They also exhibit a strong desire to pass on these values and culture to the
next generation to make them appreciate their own cultural roots.
Canada offers its immigrants an environment to integrate with
the socio-economic and political life through her much publicised state policy
of multiculturalism. It may be mentioned here that the election of Ujjal Dosanjh
as the Premier of the Canadian Province of British Columbia (B.C) is a landmark
event for the Indian diaspora in Canada. Dosanjh’s victory at the leadership
convention of the governing New Democratic Party (NDP) in B.C. also marked a
triumph of the political efforts of the local Canadian Sikh community. Further,
the political rise of Dosanjh is seen as an instance of the political potency of
Indo-Canadians not only in B.C but across Canada as well. It is interesting to
note that British Columbia has the largest number of successful Indo-Canadian
politicians in the Canada.
A significant feature of the 1996 elections in ‘Ontario’ was
the victory of 11 South Asians that included two Pakistanis, one Sri Lankan
Tamil woman, and the rest (eight) Indo-Canadians. Today, Vancouver is the home
of majority of Indian immigrants. Except from Vancouver Indians also found in
large number in places such as British Columbia, Toronto, Newfoundland, Quebec,
Ontario and Alberta etc.
The concept of Diaspora
It is a common knowledge that the concept of diaspora owes it
origin to the Jewish context and acquired significance as an approach to the
study of all migrants and settlers beyond the countries of their origin.
Vertovec (1997: 277) finds the term today "…used to describe practically any
population that is considered ‘deterritorialzed’ or ‘transnational’ – that is,
which has originated in a land other than that in which it currently resides and
whose social, economic and political networks cross the borders of nation-states
or indeed span the globe". The High Level Committee on Indian Diaspora (2002),
under the Chairmanship of Dr.
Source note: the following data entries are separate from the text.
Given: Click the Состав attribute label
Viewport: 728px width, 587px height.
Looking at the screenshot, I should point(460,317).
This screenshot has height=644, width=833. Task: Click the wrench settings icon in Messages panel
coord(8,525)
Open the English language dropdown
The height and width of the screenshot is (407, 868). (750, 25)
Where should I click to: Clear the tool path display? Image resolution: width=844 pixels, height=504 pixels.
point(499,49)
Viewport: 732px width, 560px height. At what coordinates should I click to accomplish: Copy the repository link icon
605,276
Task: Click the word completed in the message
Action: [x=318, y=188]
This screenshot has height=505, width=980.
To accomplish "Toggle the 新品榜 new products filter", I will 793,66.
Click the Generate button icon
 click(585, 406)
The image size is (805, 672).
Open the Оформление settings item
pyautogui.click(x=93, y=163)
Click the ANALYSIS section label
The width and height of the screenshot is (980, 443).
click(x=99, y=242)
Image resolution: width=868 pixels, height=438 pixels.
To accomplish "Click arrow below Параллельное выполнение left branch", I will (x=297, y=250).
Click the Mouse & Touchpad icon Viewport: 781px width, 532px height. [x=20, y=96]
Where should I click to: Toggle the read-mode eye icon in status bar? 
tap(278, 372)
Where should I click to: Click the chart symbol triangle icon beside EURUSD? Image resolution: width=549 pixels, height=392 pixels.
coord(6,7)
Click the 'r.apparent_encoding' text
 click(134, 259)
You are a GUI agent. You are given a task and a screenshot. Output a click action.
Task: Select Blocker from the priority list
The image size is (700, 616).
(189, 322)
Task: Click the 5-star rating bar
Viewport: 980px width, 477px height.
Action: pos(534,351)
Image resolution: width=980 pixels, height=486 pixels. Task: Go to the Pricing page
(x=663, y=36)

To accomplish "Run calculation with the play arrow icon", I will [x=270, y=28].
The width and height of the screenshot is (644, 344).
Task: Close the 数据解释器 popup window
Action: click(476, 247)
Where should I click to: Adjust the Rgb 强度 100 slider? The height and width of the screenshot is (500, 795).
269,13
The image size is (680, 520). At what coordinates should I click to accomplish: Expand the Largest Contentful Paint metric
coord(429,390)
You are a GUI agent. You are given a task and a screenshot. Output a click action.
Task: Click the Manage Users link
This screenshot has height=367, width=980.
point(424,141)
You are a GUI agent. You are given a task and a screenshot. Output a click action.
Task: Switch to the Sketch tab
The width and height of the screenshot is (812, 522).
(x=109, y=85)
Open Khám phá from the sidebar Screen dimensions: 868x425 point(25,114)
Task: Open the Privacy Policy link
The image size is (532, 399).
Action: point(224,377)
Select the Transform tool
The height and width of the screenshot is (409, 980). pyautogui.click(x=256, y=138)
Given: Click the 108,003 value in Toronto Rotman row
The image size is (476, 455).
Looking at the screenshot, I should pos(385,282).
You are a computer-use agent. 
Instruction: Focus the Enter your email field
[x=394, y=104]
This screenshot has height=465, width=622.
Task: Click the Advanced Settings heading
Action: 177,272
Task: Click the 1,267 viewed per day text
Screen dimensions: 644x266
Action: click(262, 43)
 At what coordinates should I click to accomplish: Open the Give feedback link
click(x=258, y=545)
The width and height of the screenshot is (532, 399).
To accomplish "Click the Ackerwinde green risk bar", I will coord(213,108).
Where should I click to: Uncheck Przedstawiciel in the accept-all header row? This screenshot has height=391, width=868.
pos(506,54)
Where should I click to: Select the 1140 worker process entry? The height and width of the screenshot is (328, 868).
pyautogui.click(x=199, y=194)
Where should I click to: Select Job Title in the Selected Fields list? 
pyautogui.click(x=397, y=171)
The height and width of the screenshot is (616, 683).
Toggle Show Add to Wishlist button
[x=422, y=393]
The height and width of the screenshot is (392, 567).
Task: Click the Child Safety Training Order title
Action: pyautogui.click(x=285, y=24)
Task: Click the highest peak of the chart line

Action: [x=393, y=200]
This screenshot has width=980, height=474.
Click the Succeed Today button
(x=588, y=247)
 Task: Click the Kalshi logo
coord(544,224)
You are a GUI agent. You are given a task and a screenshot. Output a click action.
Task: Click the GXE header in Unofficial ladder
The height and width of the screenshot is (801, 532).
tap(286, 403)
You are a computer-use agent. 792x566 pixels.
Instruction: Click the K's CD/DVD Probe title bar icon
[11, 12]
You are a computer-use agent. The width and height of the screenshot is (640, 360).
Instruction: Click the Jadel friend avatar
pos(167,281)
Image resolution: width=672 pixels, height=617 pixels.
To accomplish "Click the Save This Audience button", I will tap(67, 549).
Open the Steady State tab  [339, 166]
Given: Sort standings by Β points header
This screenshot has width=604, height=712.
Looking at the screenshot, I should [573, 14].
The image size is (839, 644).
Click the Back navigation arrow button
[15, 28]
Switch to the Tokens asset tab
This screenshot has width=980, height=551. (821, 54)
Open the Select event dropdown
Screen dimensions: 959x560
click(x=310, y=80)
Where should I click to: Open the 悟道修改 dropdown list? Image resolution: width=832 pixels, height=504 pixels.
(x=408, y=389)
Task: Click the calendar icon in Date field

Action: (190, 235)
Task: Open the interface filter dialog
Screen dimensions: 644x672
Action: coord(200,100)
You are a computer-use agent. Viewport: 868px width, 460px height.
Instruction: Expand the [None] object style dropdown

L. M. Singhvi, M.P., employs this concept in a
generic sense for "…communities of migrants living or settled permanently in
other countries, aware of its origins and identity and maintaining varying
degrees of linkages with mother country". Studies on diaspora communities often
centred on the issues of emigration, processes of settlement, persistence of
culture, the extent of assimilation or adaptation, socio-economic and political
participation in the host society, etc. Also implicit in this approach is the
assumption that the displaced or deterritorialized groups negotiate their life
and culture with that of theirs hosts and other immigrants, with limited
interaction with the motherland especially in the case of ‘old diaspora’.
Interactions with the motherland were essentially imaginary since the immigrants
lacked access to resources and modern technology.
Diasporic linkages or networks are centred around the
‘motherland’ and these linkages may be both imaginary and real. The intensity of
these linkages vary based on the proximity or distance - geographical and
cultural - between the ‘motherland’ and the ‘host society’. Closer the proximity
of motherland from the host society greater is the intensity of networks between
the diaspora and the motherland [Diasporic networking is illustrated in the
Annexure 1, following the endnote].
The past decade has witnessed a phenomenal dynamism among the
diaspora communities, made possible by the recent advancement in technologies
for travel, transport and communications. Not only did these developments could
bring the diaspora communities and their motherland closer but also has
facilitated in bringing the members of their community dispersed around the
world together. The emerging social formation, following the fusion of real and
virtual community transcends the boundaries of all nation states. It is
essentially transnational in nature.
‘Transnational’ generally implies migration of people across
the borders of one or more nations. It also refers to the deterritorialisation
of population along with their material and non-material cultural commodities.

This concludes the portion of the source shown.